EXERCISE | Within the data that follows, set down exactly the lines from the one containing "Click the Refresh Now link" through the one containing "Toggle the Direct Messages switch", both ends included.

DATA TO PROCESS |
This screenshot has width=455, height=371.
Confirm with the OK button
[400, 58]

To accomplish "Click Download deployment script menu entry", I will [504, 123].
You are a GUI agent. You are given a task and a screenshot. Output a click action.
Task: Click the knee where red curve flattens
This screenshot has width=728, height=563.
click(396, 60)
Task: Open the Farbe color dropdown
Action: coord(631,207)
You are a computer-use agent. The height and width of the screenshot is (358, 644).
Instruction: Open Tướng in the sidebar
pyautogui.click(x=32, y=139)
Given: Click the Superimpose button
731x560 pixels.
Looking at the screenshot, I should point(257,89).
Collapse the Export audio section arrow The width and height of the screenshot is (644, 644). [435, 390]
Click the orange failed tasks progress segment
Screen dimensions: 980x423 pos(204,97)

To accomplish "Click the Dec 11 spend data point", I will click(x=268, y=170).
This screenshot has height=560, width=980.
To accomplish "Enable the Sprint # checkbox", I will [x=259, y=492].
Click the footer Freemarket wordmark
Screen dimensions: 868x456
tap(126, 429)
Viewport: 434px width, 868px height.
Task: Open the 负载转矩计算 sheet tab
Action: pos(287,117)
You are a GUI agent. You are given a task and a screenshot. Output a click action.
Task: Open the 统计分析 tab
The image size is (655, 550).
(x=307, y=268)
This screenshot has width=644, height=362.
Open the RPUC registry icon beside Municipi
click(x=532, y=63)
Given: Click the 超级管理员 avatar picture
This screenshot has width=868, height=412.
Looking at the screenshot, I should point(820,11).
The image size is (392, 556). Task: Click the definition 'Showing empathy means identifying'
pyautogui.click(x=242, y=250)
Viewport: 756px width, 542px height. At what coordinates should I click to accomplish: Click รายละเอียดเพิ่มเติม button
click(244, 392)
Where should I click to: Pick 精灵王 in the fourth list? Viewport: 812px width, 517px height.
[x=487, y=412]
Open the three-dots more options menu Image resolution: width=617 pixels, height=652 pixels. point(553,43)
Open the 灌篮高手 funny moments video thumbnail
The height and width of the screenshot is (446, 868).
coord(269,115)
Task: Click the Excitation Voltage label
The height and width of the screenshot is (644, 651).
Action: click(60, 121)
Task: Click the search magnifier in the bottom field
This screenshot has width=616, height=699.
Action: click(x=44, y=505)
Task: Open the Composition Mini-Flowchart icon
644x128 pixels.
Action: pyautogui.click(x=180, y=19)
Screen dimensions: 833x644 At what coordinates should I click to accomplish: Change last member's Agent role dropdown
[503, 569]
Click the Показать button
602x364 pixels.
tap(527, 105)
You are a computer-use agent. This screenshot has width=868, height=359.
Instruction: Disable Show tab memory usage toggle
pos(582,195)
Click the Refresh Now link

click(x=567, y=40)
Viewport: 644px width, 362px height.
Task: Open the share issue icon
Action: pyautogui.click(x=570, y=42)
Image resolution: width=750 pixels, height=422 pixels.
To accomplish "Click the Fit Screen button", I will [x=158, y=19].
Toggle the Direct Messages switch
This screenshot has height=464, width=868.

RESULT OF THIS TASK |
Click the Refresh Now link

click(x=567, y=40)
Viewport: 644px width, 362px height.
Task: Open the share issue icon
Action: pyautogui.click(x=570, y=42)
Image resolution: width=750 pixels, height=422 pixels.
To accomplish "Click the Fit Screen button", I will [x=158, y=19].
Toggle the Direct Messages switch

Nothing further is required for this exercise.